A former army fort, It’s just two concrete pillars holding up an iron platform, about the size of a tennis court.
Pirates of Radio
It may be the smallest country, but it’s the most swashbuckling.
It was started, suitably enough, by pirate radio broadcasters trying to get around the stuffy BBC monopoly on radio by inhabiting international waters.
When the rival Radio Caroline claimed the platform for itself, Roy Bates and his crew repelled a boarding party with Molotov cocktails and warning shots.
On September 2, 1967 the Bates family declared independence, claiming the ancient ancient legal doctrine of jus gentium.
Henceforth, he announced, he would be known as Prince Roy and his principality would be Sealand.
It was his wife’s birthday, so Roy declared her “Princess Joan” which Sealand’s website says was the “…most romantic present he could think of…”
While Roy’s radio program never got restarted, Sealand issued passports to its nationals, minted official currency and commissioned its own stamps.
They had to revoke passports when 150,000 false passports were created and sold to East Europeans.
You can still become a count or countess for £199.99 (€281), and get your own Sealand identity card for £25 (€35).
The British government, wary of this “Cuba off the east coast of England”, sent mercenaries to destroy the other remaining forts, within spitting distance of Sealand.
The Bates family claims they chased away the British army:
Helicopters that had carried the explosives buzzed menacingly above, and the navy tug carrying the demolition crew passed close by our fortress home and shouted “You’re next!” with an angry waving of arms. A while later a government vessel steamed to within fifty feet of Sealand, its boisterous crew shouting threatening obscenities at Michael, and his sixteen year old sister. Warning shots were promptly fired across the bow of the boat by Prince Michael, causing it to hastily turn and race away towards the UK, amongst a large cloud of black engine smoke.
Since Roy was still a British citizen, a summons was issued under the UK ” fire arms act”.
The judge threw out the case, concluding that:
“This is a swash buckling incident perhaps more akin to the time of Sir Francis Drake, but it is my judgment is that the UK courts have no jurisdiction.”
Invasion of Sealand by Germany
Mercenaries flew a helicopter into Sealand in 1978.
Prince Roy as he was now called, was away at the time, negotiating a luxury casino deal with Dutch and German businessmen.
In an unusual business strategy, one of the German businessmen, Alexander Achenbach, sent mercenaries to invade the platform. They took 26 hostages, including Michael Bates.
Michael Bates told NBC News, “They were basically terrorists who locked me up with no food or water for four days.”

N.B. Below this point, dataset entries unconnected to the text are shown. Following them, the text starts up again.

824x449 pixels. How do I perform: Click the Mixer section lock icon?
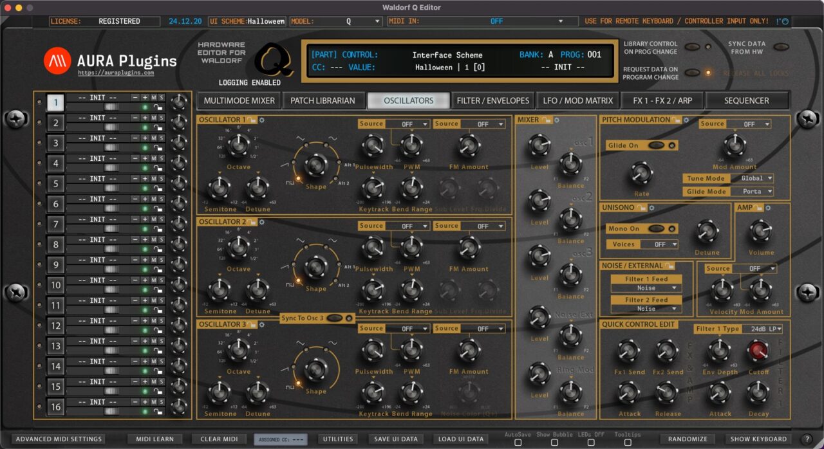tap(545, 120)
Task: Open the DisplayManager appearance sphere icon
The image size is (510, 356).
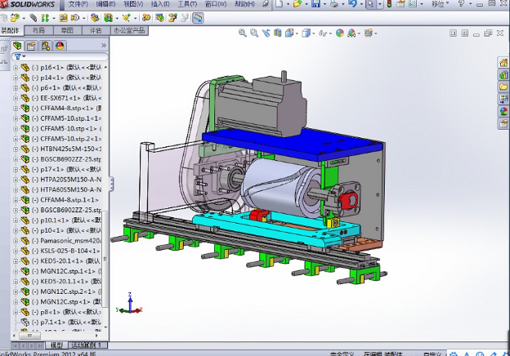Action: [60, 46]
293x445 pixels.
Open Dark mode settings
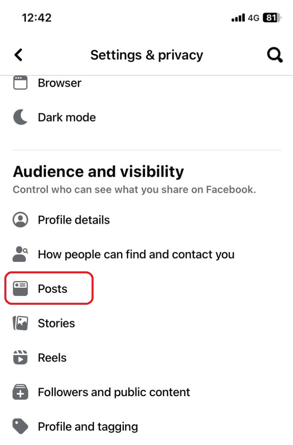point(67,118)
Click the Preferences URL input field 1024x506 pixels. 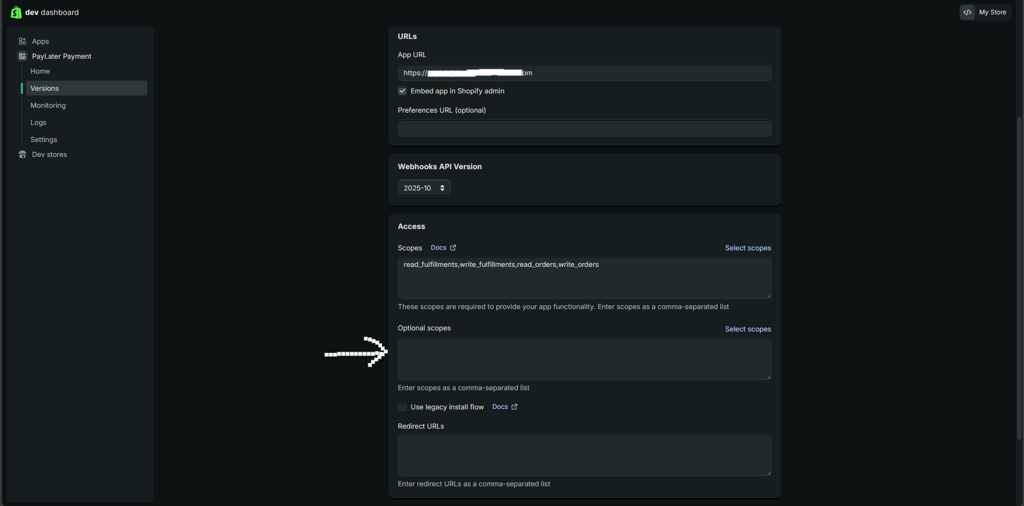[584, 128]
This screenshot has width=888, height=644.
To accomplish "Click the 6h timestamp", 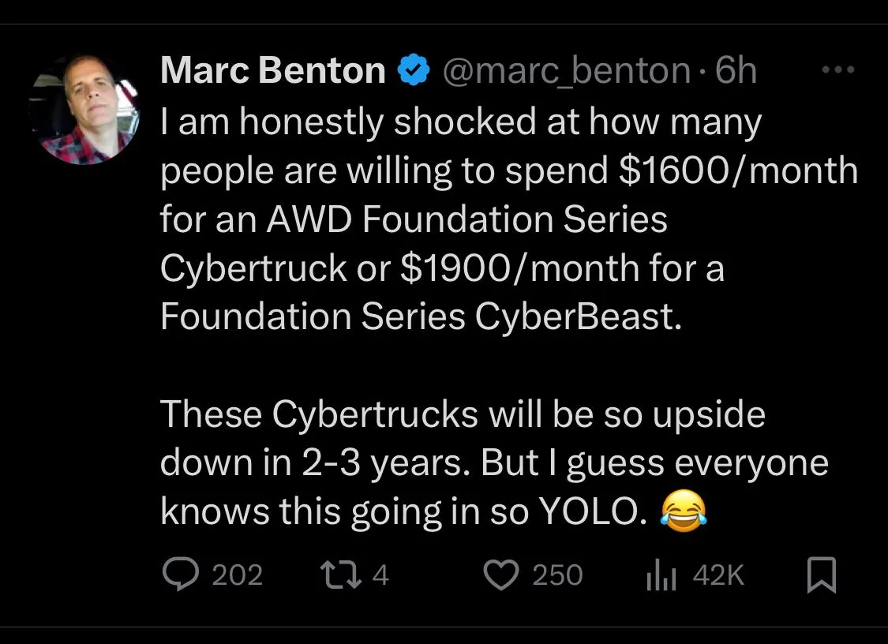I will (x=736, y=71).
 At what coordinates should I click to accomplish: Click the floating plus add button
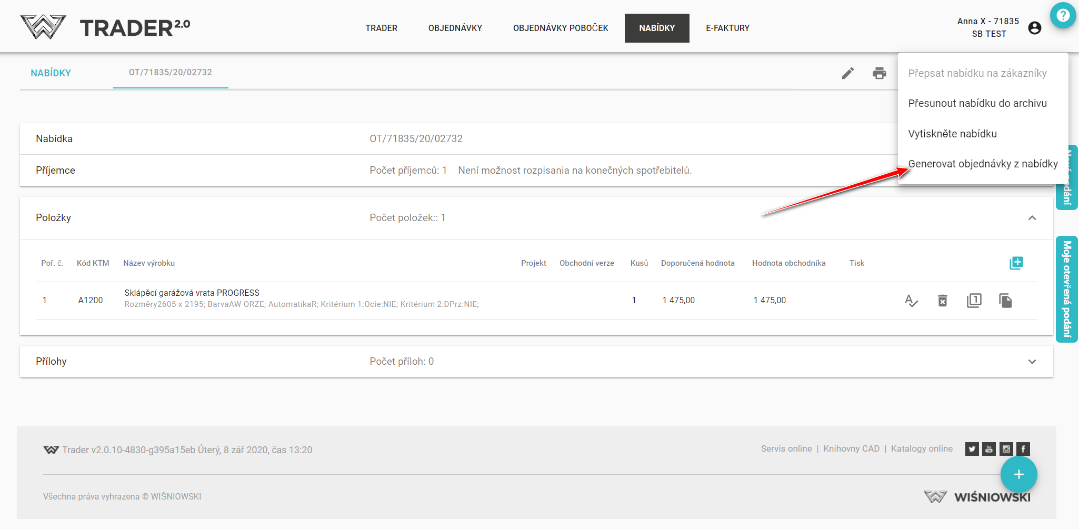[1018, 474]
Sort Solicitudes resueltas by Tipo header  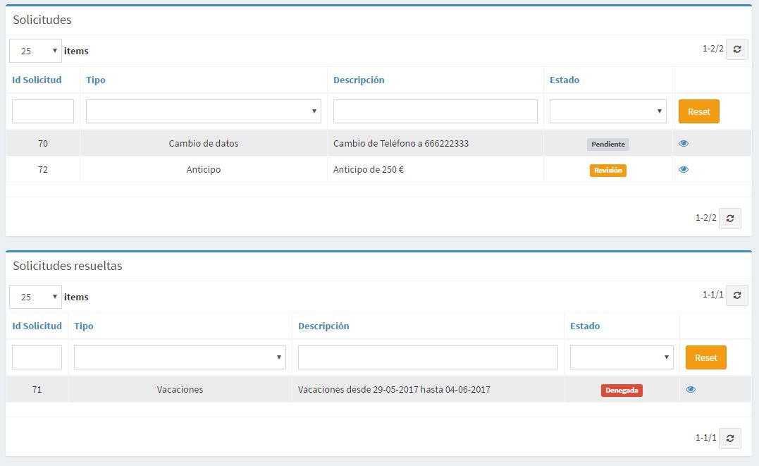[84, 326]
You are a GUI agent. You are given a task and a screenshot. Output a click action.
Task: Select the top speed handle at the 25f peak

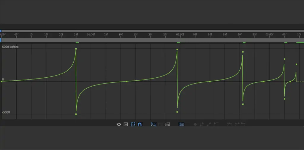(76, 49)
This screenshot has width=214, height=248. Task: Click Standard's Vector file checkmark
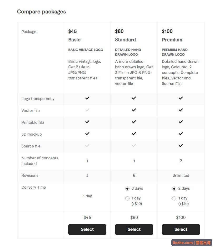(134, 110)
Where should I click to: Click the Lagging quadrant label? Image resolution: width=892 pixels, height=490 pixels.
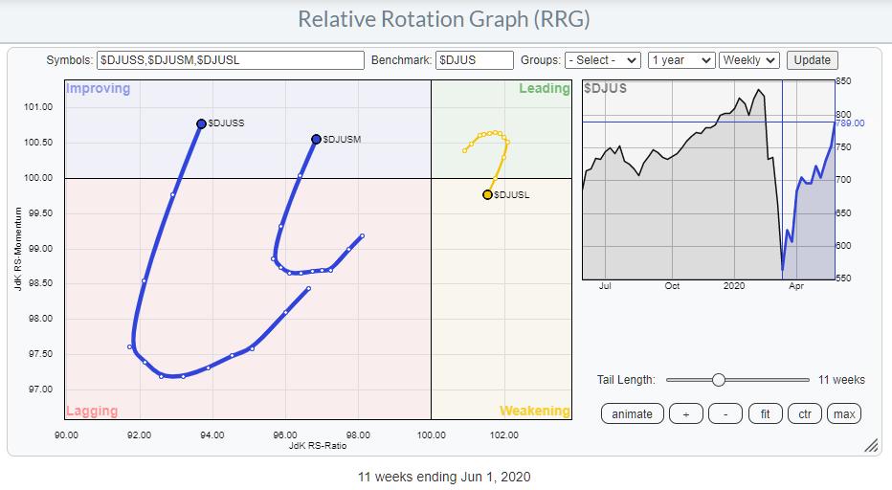92,412
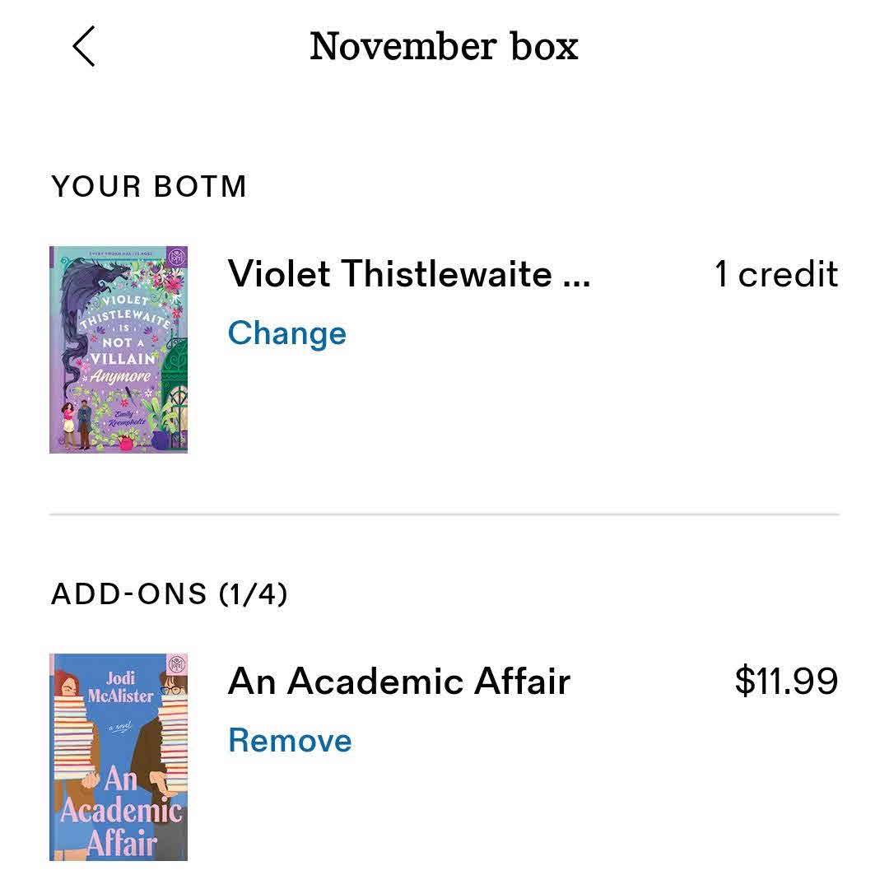Click Jodi McAlister author name on cover
889x889 pixels.
[x=120, y=687]
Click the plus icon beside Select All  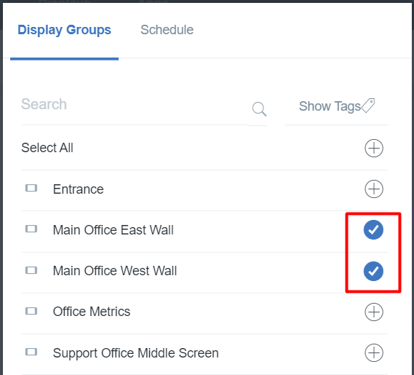click(x=374, y=148)
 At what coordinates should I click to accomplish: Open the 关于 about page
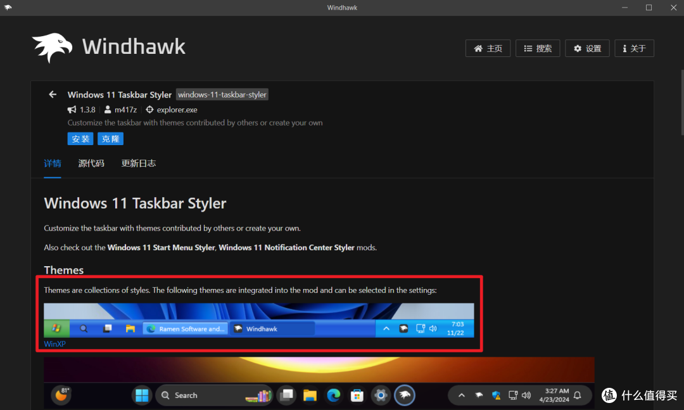(634, 49)
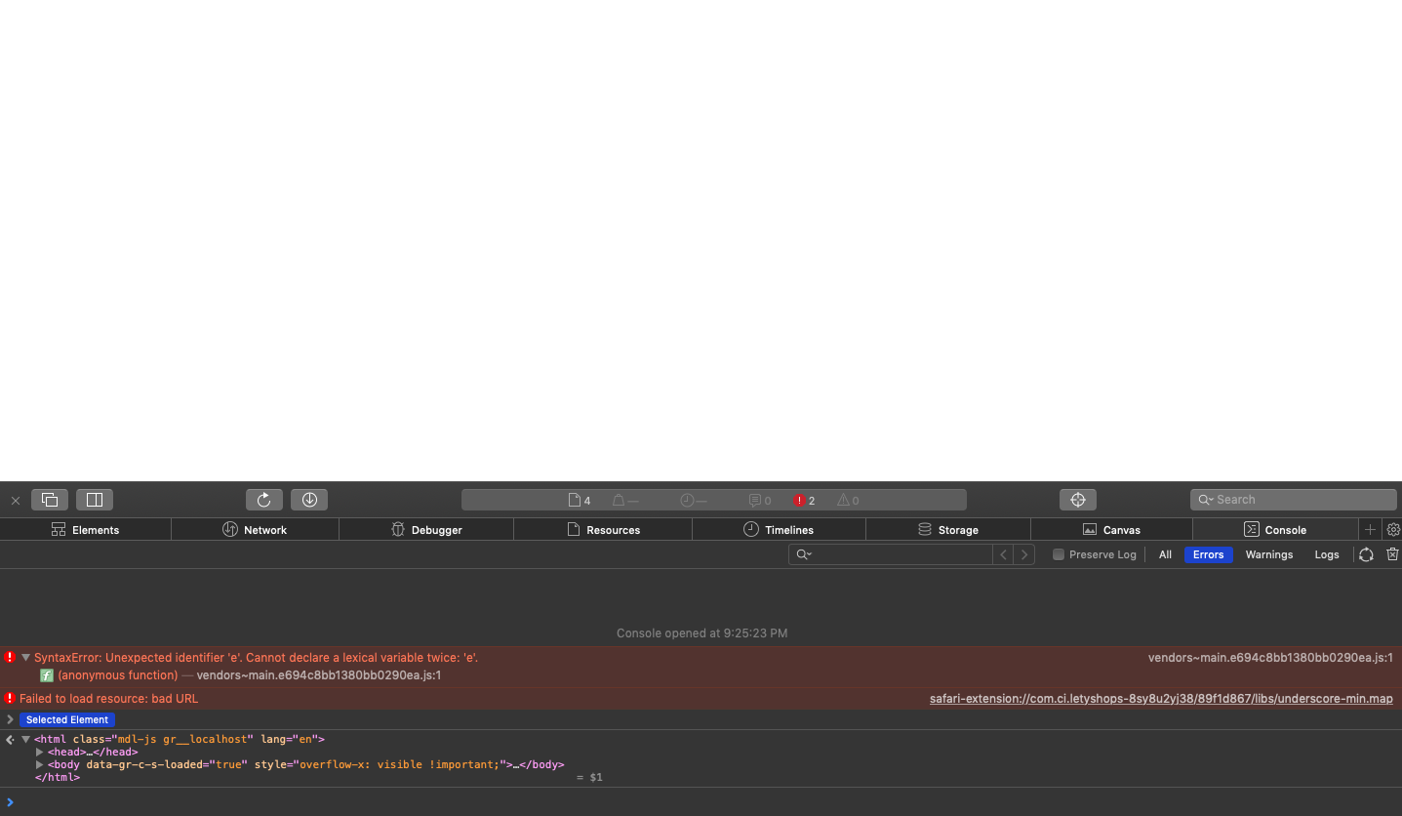The image size is (1402, 816).
Task: Open the Storage tab
Action: [947, 529]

Michael was eventually released and dropped off in The Netherlands.
In a daring raid 100ft above the sea, Michael and Roy rappelled down a rope to the tiny helipad below. The Germans later confessed to being taken aback on encountering, in combat gear, an Englishman they had only known to wear a natty Savile Row suit and bowler hat.
Achenbach’s lawyer, Gernot Pütz, a Sealand passport holder, was seized, hustled into a tender and charged with treason.
Bates — by the “powers” vested in him as Prince Roy — solemnly sentenced him to life on the platform.
Since Britain followed its usual policy of pretending Sealand doesn’t exist, German diplomats had to intervene.
Prince Roy immediately granted Pütz a pardon.
Alexander Achenbach still considers himself the Prime Minister of Sealand, in exile.
In 1987 the United Kingdom extended its territorial waters by 9 miles, and the area now includes Sealand.
However, London shows no interest in invading the pirate kingdom.
In the meantime, Sealand has even made it to Everest.